Try it: After locating the line that contains "The image size is (1065, 744).", quote it and all lines after it through the end of the entries, and nothing more. Pictures stay out.

:: Data supplied

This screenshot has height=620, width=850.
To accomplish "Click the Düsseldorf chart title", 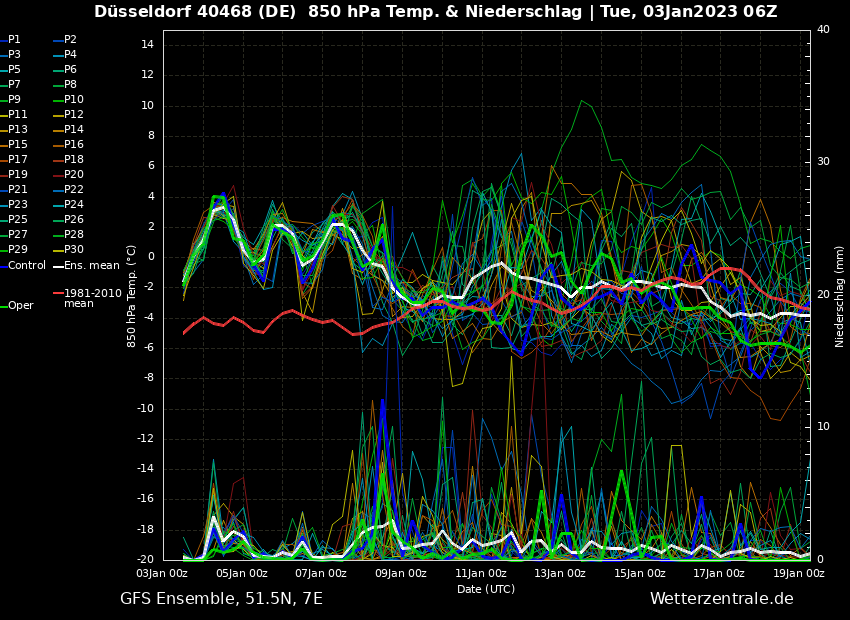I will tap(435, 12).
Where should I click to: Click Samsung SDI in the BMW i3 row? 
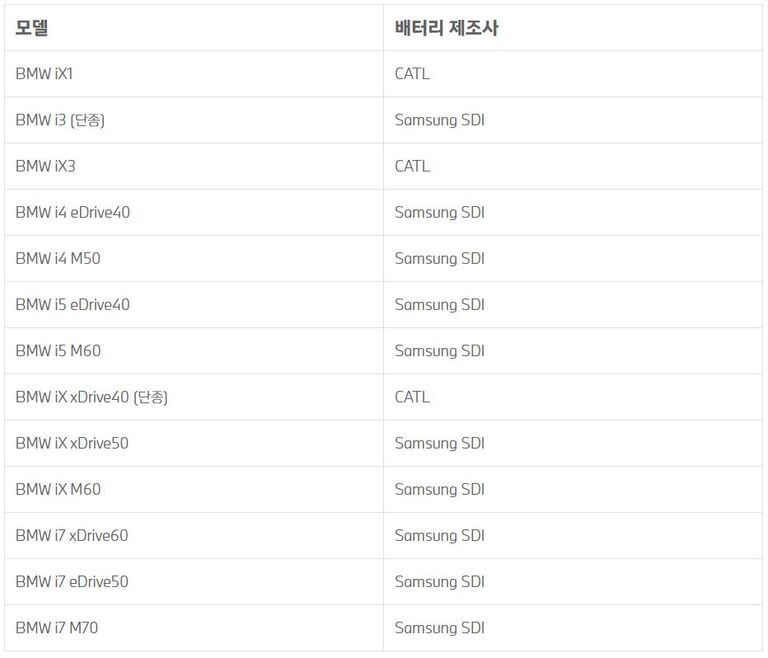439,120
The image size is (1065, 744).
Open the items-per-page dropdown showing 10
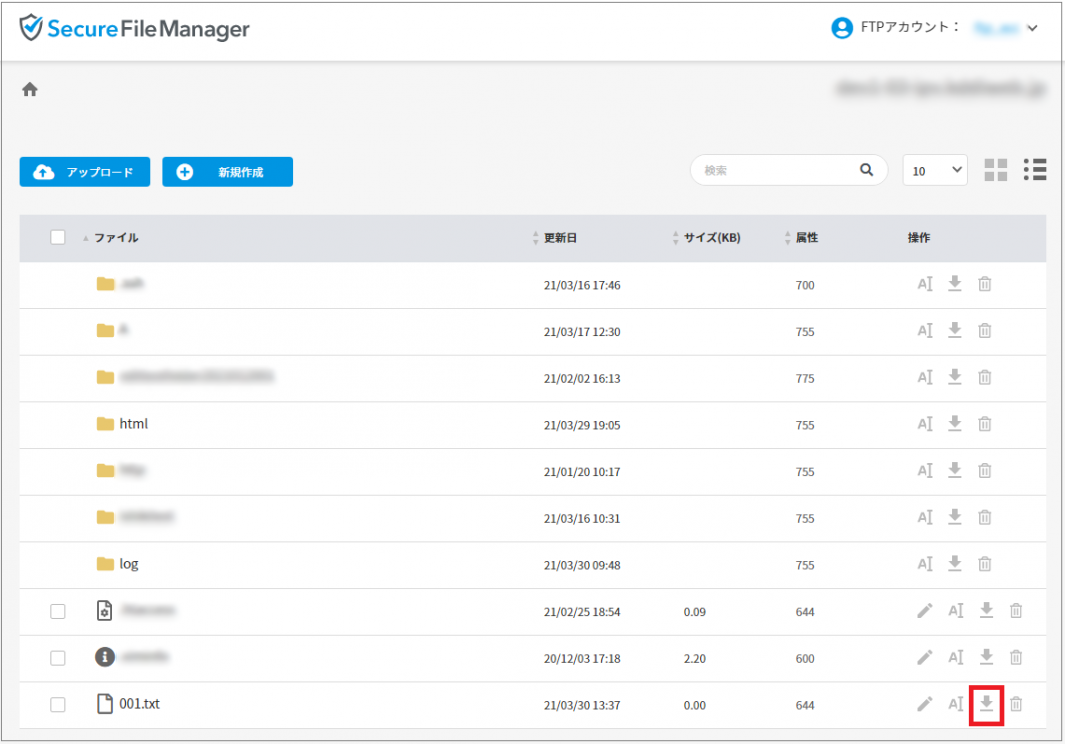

::::

Solution for this problem:
The image size is (1065, 744).
Open the items-per-page dropdown showing 10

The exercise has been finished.